What is needed -
All that is needed is the listing, transcribed exactly and in full.

(Entries provided Opens)

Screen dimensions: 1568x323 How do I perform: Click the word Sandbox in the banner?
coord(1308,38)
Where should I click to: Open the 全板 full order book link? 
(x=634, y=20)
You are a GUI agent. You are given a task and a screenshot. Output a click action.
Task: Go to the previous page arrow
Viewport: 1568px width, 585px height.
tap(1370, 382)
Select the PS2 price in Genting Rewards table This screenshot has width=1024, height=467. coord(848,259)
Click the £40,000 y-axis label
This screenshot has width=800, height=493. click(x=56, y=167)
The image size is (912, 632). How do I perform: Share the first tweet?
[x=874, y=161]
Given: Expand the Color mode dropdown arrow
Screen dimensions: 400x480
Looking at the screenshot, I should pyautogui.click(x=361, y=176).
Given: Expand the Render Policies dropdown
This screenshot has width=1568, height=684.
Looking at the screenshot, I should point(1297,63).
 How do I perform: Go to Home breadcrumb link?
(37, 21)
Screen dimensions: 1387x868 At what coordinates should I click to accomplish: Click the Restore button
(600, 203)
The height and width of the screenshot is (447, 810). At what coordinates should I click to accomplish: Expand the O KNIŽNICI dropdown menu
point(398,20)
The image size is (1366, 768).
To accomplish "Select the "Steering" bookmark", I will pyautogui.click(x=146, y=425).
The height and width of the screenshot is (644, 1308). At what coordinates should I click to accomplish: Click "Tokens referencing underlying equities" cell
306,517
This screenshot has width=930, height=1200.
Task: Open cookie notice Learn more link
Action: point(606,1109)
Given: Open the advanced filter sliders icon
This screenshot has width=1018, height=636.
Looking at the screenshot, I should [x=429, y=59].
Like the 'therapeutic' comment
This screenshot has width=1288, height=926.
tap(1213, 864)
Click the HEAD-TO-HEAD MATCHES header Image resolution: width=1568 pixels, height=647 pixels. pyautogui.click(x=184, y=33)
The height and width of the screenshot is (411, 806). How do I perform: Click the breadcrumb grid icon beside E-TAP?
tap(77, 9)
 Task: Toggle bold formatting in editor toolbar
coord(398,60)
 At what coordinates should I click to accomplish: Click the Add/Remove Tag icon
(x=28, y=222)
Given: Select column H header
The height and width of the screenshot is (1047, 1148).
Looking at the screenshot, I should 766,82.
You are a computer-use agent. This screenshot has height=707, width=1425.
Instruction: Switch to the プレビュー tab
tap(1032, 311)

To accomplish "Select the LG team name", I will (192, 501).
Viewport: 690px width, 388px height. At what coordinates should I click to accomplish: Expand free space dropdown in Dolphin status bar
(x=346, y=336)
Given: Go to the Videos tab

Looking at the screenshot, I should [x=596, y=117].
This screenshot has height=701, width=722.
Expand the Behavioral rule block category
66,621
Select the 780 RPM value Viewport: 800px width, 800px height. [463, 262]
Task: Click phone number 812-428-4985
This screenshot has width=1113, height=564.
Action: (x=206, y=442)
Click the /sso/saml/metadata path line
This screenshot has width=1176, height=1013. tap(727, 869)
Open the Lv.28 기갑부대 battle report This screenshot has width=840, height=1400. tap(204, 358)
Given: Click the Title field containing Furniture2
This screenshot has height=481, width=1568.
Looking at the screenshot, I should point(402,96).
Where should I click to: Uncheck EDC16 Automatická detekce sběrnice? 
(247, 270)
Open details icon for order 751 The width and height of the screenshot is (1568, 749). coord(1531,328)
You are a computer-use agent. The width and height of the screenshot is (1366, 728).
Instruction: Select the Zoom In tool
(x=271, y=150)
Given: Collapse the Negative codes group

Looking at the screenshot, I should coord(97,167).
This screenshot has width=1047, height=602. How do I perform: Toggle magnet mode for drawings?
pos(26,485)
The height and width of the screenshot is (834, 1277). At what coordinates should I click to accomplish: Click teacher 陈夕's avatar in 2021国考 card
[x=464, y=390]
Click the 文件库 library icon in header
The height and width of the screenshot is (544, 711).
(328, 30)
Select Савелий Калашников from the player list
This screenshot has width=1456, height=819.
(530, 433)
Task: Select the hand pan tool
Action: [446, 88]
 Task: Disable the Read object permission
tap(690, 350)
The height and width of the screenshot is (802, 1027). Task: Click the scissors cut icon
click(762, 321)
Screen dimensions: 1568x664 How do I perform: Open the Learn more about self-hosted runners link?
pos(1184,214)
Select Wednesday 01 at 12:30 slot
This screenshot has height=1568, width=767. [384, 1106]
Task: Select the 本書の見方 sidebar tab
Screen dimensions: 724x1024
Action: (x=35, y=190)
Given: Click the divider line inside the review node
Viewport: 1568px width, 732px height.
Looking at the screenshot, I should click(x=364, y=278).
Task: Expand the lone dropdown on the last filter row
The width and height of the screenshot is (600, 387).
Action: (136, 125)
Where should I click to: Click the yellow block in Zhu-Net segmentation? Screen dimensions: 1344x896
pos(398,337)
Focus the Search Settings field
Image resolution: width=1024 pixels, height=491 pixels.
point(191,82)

(Entries provided Closes)

Exercise response -
Screen dimensions: 1568x323 How do I perform: Click the word Sandbox in the banner?
coord(1308,38)
Where should I click to: Open the 全板 full order book link? 
(x=634, y=20)
You are a GUI agent. You are given a task and a screenshot. Output a click action.
Task: Go to the previous page arrow
Viewport: 1568px width, 585px height.
tap(1370, 382)
Select the PS2 price in Genting Rewards table This screenshot has width=1024, height=467. coord(848,259)
Click the £40,000 y-axis label
This screenshot has width=800, height=493. click(x=56, y=167)
The image size is (912, 632). How do I perform: Share the first tweet?
[x=874, y=161]
Given: Expand the Color mode dropdown arrow
Screen dimensions: 400x480
Looking at the screenshot, I should pyautogui.click(x=361, y=176).
Given: Expand the Render Policies dropdown
This screenshot has width=1568, height=684.
Looking at the screenshot, I should point(1297,63).
 How do I perform: Go to Home breadcrumb link?
(37, 21)
Screen dimensions: 1387x868 At what coordinates should I click to accomplish: Click the Restore button
(600, 203)
The height and width of the screenshot is (447, 810). At what coordinates should I click to accomplish: Expand the O KNIŽNICI dropdown menu
point(398,20)
The image size is (1366, 768).
To accomplish "Select the "Steering" bookmark", I will pyautogui.click(x=146, y=425).
The height and width of the screenshot is (644, 1308). At what coordinates should I click to accomplish: Click "Tokens referencing underlying equities" cell
306,517
This screenshot has width=930, height=1200.
Task: Open cookie notice Learn more link
Action: point(606,1109)
Given: Open the advanced filter sliders icon
This screenshot has width=1018, height=636.
Looking at the screenshot, I should [x=429, y=59].
Like the 'therapeutic' comment
This screenshot has width=1288, height=926.
tap(1213, 864)
Click the HEAD-TO-HEAD MATCHES header Image resolution: width=1568 pixels, height=647 pixels. pyautogui.click(x=184, y=33)
The height and width of the screenshot is (411, 806). How do I perform: Click the breadcrumb grid icon beside E-TAP?
tap(77, 9)
 Task: Toggle bold formatting in editor toolbar
coord(398,60)
 At what coordinates should I click to accomplish: Click the Add/Remove Tag icon
(x=28, y=222)
Given: Select column H header
The height and width of the screenshot is (1047, 1148).
Looking at the screenshot, I should 766,82.
You are a computer-use agent. This screenshot has height=707, width=1425.
Instruction: Switch to the プレビュー tab
tap(1032, 311)

To accomplish "Select the LG team name", I will (192, 501).
Viewport: 690px width, 388px height. At what coordinates should I click to accomplish: Expand free space dropdown in Dolphin status bar
(x=346, y=336)
Given: Go to the Videos tab

Looking at the screenshot, I should [x=596, y=117].
This screenshot has height=701, width=722.
Expand the Behavioral rule block category
66,621
Select the 780 RPM value Viewport: 800px width, 800px height. [463, 262]
Task: Click phone number 812-428-4985
This screenshot has width=1113, height=564.
Action: (x=206, y=442)
Click the /sso/saml/metadata path line
This screenshot has width=1176, height=1013. tap(727, 869)
Open the Lv.28 기갑부대 battle report This screenshot has width=840, height=1400. tap(204, 358)
Given: Click the Title field containing Furniture2
This screenshot has height=481, width=1568.
Looking at the screenshot, I should point(402,96).
Where should I click to: Uncheck EDC16 Automatická detekce sběrnice? 
(247, 270)
Open details icon for order 751 The width and height of the screenshot is (1568, 749). coord(1531,328)
You are a computer-use agent. The width and height of the screenshot is (1366, 728).
Instruction: Select the Zoom In tool
(x=271, y=150)
Given: Collapse the Negative codes group

Looking at the screenshot, I should coord(97,167).
This screenshot has width=1047, height=602. How do I perform: Toggle magnet mode for drawings?
pos(26,485)
The height and width of the screenshot is (834, 1277). At what coordinates should I click to accomplish: Click teacher 陈夕's avatar in 2021国考 card
[x=464, y=390]
Click the 文件库 library icon in header
The height and width of the screenshot is (544, 711).
(328, 30)
Select Савелий Калашников from the player list
This screenshot has width=1456, height=819.
(530, 433)
Task: Select the hand pan tool
Action: [446, 88]
 Task: Disable the Read object permission
tap(690, 350)
The height and width of the screenshot is (802, 1027). Task: Click the scissors cut icon
click(762, 321)
Screen dimensions: 1568x664 How do I perform: Open the Learn more about self-hosted runners link?
pos(1184,214)
Select Wednesday 01 at 12:30 slot
This screenshot has height=1568, width=767. [384, 1106]
Task: Select the 本書の見方 sidebar tab
Screen dimensions: 724x1024
Action: (x=35, y=190)
Given: Click the divider line inside the review node
Viewport: 1568px width, 732px height.
Looking at the screenshot, I should click(x=364, y=278).
Task: Expand the lone dropdown on the last filter row
The width and height of the screenshot is (600, 387).
Action: (136, 125)
Where should I click to: Click the yellow block in Zhu-Net segmentation? Screen dimensions: 1344x896
pos(398,337)
Focus the Search Settings field
Image resolution: width=1024 pixels, height=491 pixels.
point(191,82)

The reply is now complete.